Total population | |
---|---|
c. 7 million
| |
Regions with significant populations | |
Denmark | 4,996,980[1] |
United States | 1,430,897[2] |
Canada | 207,470[3][4] |
Norway | 52,510[5] |
Australia | 50,413[6] |
Germany | 50,000[7] |
Brazil | 52,000[8][9][10] |
Argentina | 48,000[11][12] |
Sweden | 42,602[13] |
United Kingdom | 18,493 (Danish born only)[14] |
Spain | 10,000[15] |
France | 7,000[16] |
Switzerland | 4,251[17] |
Iceland | 4,214[18] |
New Zealand | 3,507[19] |
Italy | 2,084[20] |
Portugal | 1,528[21] |
Austria | 1,281[22] |
Ireland | 809[23] |
Japan | 500[24] |
Lebanon | 400[25] |
Languages | |
Danish | |
Religion | |
Lutheranism (Church of Denmark)[26] Further details: Religion in Denmark |
Danes generally regard themselves as a nationality and reserve the word "ethnic" for the description of recent immigrants,[28] sometimes referred to as "new Danes".[29] The contemporary Danish national identity is based on the idea of "Danishness", which is founded on principles formed through historical cultural connections and is typically not based on racial heritage.[30]
History
Early history
Denmark has been inhabited by various Germanic peoples since ancient times, including the Angles, Cimbri, Jutes, Herules, Teutones and others.[31] The first mentions of "Danes" are recorded in the mid-6th century by historians Procopius (Greek: δάνοι) and Jordanes (danī), who both refer to a tribe related to the Suetidi inhabiting the peninsula of Jutland, the province of Scania and the isles in between.
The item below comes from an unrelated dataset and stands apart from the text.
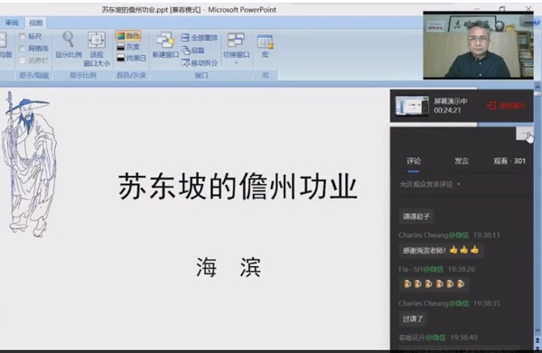
Task: Toggle the 消息栏 message bar checkbox
Action: pyautogui.click(x=22, y=60)
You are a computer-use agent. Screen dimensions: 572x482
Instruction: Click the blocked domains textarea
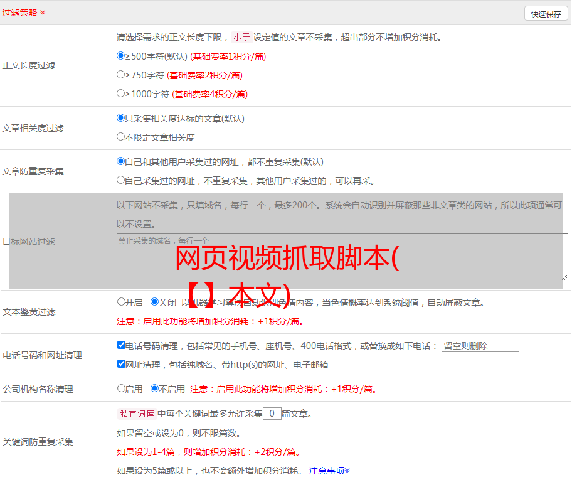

Frankish annalists of the 8th century often refer to Danish kings. The Bobbio Orosius from the early 7th century distinguishes between South Danes inhabiting Jutland and North Danes inhabiting the isles and the province of Scania.
Viking Age
The first mention of Danes within Denmark is on the Jelling Rune Stone, which mentions the conversion of the Danes to Christianity by Harald Bluetooth in the 10th century.[32] Between c. 960 and the early 980s, Bluetooth established a kingdom in the lands of the Danes, stretching from Jutland to Scania. Around the same time, he received a visit from a German missionary who, by surviving an ordeal by fire according to legend, convinced Harold to convert to Christianity.[33]
The following years saw the Danish Viking expansion, which incorporated Norway and England into the Danish North Sea Empire. After the death of Canute the Great in 1035, England broke away from Danish control. Canute's nephew Sweyn Estridson (1020–74) re-established strong royal Danish authority and built a good relationship with the archbishop of Bremen, at that time the archbishop of all Scandinavia. Over the next centuries, the Danish empire expanded throughout the southern Baltic coast.[31] Under the 14th century king Olaf II, Denmark acquired control of the Kingdom of Norway, which included the territories of Norway, Iceland and the Faroese Islands. Olaf's mother, Margrethe I, united Norway, Sweden and Denmark into the Kalmar Union.[31]
Denmark–Norway
In 1523, Sweden won its independence, leading to the dismantling of the Kalmar Union and the establishment of Denmark–Norway. Denmark–Norway grew wealthy during the 16th century, largely because of the increased traffic through the Øresund. The Crown of Denmark could tax the traffic, because it controlled both sides of the Sound at the time.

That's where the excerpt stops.